Copy the listing from the line containing "You are a computer-use agent. The width" through the line containing "click(x=216, y=368)", both included, character for character and with nothing else.

++++++

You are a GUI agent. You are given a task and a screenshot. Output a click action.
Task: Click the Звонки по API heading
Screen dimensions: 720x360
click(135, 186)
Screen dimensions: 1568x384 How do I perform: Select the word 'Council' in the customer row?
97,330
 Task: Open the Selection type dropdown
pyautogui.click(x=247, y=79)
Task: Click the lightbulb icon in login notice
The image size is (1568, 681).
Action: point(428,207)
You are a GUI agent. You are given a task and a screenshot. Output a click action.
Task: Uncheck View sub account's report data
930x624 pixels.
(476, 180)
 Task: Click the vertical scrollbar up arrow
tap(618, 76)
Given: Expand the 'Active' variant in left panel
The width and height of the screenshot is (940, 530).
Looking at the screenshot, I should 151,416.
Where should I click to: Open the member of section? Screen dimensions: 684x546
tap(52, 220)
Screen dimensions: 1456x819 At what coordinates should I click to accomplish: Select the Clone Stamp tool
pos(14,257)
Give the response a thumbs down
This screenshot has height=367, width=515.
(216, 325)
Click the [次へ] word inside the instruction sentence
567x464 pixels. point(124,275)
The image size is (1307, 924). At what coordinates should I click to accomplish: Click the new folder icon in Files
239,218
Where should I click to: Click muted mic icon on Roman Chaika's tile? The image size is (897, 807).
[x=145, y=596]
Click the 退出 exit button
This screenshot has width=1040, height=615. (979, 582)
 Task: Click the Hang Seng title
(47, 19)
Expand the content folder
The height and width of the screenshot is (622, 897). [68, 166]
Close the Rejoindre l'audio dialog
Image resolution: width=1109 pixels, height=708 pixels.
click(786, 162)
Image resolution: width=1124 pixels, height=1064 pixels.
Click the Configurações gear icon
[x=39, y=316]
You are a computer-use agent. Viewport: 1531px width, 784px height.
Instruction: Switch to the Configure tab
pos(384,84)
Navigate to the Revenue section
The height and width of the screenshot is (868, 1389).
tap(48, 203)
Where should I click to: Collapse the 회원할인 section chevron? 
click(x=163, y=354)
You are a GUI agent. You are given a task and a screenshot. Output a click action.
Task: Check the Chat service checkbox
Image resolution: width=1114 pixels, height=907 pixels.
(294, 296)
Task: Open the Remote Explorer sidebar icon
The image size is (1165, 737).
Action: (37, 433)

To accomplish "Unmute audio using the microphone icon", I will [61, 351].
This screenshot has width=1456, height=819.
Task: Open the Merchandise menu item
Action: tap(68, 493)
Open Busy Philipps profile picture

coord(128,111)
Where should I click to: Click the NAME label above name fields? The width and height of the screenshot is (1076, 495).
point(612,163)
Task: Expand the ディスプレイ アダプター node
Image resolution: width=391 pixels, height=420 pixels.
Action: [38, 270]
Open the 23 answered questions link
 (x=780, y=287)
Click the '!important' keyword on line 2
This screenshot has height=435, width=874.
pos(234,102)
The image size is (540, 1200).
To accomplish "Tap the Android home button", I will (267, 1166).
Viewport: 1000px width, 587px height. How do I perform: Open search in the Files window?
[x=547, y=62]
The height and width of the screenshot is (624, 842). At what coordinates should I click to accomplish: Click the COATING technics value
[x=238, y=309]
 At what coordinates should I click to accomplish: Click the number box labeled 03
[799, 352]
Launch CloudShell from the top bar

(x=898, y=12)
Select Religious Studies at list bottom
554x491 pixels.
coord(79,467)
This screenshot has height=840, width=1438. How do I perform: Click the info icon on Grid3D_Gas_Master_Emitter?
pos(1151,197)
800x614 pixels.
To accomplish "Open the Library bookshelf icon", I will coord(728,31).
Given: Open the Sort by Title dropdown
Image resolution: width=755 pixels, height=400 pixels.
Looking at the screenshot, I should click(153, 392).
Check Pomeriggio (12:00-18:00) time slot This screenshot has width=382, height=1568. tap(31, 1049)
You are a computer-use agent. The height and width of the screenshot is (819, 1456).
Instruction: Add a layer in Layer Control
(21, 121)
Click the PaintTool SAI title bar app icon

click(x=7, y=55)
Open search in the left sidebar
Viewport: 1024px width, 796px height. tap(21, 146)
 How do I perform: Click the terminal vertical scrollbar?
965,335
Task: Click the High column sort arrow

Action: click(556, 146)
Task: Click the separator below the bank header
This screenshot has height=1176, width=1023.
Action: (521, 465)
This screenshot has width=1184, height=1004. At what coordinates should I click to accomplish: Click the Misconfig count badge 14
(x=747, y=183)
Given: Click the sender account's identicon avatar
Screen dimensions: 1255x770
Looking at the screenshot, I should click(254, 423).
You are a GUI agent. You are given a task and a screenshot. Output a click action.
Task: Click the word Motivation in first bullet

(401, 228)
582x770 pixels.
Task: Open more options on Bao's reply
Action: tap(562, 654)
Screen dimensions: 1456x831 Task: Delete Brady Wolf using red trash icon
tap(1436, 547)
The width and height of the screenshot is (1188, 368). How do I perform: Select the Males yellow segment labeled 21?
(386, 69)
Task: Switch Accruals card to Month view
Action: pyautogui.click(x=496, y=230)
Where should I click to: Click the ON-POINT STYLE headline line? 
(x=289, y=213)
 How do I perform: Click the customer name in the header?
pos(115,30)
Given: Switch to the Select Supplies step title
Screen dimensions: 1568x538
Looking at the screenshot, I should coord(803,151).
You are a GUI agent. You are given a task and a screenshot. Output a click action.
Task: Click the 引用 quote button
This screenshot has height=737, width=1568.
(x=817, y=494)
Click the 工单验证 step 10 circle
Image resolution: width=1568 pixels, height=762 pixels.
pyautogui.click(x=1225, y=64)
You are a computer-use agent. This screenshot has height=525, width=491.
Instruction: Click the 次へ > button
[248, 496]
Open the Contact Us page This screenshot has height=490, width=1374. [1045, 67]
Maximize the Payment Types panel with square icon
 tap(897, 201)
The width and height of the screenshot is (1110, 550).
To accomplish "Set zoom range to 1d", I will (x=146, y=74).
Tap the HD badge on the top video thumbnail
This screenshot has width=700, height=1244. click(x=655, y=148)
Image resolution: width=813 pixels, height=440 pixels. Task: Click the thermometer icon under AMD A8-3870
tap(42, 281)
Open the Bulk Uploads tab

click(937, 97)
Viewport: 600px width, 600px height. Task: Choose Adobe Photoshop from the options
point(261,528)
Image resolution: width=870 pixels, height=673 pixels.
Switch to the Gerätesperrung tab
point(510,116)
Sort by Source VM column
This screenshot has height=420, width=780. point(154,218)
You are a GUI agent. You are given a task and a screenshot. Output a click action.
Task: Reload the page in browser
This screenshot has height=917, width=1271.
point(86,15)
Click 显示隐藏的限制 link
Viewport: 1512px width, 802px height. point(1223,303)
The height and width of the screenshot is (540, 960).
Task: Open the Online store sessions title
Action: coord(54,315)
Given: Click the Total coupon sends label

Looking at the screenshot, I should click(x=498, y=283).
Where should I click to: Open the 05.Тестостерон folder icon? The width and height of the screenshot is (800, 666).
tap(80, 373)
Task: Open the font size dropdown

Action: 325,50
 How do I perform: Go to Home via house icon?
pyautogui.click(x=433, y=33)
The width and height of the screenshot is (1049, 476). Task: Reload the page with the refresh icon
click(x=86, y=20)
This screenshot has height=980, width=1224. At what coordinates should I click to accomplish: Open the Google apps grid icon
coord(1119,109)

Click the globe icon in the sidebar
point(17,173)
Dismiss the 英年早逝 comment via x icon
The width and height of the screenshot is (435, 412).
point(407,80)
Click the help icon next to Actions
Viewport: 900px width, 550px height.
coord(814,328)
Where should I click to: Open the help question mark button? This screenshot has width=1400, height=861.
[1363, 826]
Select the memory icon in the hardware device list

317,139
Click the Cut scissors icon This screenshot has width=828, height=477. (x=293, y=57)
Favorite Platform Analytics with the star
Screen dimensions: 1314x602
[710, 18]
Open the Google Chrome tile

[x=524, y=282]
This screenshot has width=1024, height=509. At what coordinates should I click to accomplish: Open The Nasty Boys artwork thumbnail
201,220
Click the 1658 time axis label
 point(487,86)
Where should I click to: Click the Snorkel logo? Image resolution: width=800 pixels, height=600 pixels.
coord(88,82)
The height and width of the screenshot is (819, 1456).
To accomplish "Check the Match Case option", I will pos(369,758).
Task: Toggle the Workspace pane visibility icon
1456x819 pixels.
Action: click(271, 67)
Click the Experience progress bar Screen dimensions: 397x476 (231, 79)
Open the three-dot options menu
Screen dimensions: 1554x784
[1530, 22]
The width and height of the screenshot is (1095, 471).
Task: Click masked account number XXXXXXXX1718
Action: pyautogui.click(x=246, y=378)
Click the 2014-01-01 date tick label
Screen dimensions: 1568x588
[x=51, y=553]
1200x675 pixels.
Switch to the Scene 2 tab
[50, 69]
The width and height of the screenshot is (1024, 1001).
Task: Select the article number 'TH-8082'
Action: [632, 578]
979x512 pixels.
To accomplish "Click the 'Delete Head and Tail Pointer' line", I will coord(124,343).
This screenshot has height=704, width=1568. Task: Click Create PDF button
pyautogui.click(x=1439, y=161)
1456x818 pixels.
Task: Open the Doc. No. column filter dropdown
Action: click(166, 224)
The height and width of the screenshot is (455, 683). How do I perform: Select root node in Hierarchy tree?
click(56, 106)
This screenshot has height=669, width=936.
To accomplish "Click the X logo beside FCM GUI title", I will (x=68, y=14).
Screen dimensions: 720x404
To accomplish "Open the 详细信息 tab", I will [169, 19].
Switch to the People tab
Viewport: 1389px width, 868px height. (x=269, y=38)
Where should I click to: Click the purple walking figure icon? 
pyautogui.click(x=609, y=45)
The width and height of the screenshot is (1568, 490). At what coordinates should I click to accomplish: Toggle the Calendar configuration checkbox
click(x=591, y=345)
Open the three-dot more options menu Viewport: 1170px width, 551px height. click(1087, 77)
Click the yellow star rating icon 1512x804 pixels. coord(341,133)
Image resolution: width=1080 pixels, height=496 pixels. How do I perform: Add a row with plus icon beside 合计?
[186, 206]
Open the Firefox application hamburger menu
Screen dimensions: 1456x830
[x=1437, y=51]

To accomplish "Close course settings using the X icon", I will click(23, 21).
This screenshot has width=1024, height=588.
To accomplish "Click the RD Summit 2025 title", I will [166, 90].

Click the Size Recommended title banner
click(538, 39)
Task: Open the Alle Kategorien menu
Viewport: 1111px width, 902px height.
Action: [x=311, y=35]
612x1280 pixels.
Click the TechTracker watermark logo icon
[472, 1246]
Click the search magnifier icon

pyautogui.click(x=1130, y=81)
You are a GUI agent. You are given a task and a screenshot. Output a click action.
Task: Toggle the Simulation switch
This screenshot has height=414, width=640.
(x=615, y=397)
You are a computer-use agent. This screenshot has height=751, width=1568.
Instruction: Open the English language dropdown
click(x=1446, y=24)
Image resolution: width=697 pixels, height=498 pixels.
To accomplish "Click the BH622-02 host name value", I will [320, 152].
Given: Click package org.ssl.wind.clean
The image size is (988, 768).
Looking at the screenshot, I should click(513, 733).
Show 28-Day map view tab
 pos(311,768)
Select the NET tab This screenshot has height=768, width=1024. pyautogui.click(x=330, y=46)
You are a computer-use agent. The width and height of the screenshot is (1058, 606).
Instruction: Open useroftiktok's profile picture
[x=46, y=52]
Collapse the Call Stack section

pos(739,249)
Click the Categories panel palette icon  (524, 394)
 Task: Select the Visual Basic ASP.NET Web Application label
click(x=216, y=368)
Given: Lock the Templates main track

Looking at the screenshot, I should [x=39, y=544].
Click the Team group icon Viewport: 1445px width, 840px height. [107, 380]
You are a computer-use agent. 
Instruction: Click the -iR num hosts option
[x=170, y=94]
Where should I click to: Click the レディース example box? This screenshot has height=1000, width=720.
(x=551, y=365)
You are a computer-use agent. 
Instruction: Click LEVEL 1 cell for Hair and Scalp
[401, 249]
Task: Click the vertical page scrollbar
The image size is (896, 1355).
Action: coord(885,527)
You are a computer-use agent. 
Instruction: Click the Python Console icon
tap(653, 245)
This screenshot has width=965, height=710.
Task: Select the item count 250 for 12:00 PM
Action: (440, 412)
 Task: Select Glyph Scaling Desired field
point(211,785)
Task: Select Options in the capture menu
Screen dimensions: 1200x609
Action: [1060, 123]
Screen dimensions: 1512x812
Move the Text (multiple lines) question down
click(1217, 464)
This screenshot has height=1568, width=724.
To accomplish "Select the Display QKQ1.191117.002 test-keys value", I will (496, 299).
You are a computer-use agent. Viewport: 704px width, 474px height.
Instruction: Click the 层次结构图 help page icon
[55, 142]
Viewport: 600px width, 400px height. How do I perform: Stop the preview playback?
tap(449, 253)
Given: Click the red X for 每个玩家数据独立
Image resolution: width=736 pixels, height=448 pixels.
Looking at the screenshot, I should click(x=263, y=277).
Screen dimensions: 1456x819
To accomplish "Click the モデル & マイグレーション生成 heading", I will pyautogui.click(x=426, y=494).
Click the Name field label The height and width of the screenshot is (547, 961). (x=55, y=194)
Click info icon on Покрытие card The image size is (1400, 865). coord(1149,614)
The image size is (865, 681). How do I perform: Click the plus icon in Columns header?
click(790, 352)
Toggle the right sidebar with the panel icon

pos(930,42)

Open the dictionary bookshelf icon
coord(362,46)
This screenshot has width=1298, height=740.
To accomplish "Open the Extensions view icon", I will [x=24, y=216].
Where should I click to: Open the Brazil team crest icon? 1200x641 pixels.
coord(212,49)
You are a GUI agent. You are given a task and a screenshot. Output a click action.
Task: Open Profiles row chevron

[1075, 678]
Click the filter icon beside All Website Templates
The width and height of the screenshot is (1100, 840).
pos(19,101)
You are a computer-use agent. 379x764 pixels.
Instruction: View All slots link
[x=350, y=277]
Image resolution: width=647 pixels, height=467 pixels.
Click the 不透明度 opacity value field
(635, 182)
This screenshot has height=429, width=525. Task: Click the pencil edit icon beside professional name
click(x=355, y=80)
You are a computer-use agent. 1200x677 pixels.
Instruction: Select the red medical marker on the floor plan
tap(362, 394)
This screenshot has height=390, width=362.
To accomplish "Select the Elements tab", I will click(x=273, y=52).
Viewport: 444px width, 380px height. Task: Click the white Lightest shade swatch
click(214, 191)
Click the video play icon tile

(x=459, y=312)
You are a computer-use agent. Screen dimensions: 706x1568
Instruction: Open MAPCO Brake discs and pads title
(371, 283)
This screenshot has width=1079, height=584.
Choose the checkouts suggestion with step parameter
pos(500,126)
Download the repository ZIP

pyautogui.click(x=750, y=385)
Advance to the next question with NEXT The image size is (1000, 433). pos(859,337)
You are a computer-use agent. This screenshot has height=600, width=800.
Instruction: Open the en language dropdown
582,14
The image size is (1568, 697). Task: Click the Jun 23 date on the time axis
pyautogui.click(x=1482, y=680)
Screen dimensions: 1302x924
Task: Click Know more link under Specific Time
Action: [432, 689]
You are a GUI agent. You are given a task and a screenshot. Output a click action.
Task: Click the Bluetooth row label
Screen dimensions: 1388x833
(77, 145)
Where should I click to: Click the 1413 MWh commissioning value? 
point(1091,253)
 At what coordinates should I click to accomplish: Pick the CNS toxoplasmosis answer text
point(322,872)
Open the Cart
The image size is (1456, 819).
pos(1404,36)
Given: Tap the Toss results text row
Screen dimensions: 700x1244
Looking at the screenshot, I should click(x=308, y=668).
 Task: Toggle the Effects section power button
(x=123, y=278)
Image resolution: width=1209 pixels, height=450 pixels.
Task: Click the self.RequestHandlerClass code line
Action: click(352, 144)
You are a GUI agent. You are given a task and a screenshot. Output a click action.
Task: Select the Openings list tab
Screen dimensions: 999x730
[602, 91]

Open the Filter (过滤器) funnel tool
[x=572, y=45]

++++++

- Complete output -
You are a computer-use agent. The width and height of the screenshot is (1058, 606).
Instruction: Open useroftiktok's profile picture
[x=46, y=52]
Collapse the Call Stack section

pos(739,249)
Click the Categories panel palette icon  (524, 394)
 Task: Select the Visual Basic ASP.NET Web Application label
click(x=216, y=368)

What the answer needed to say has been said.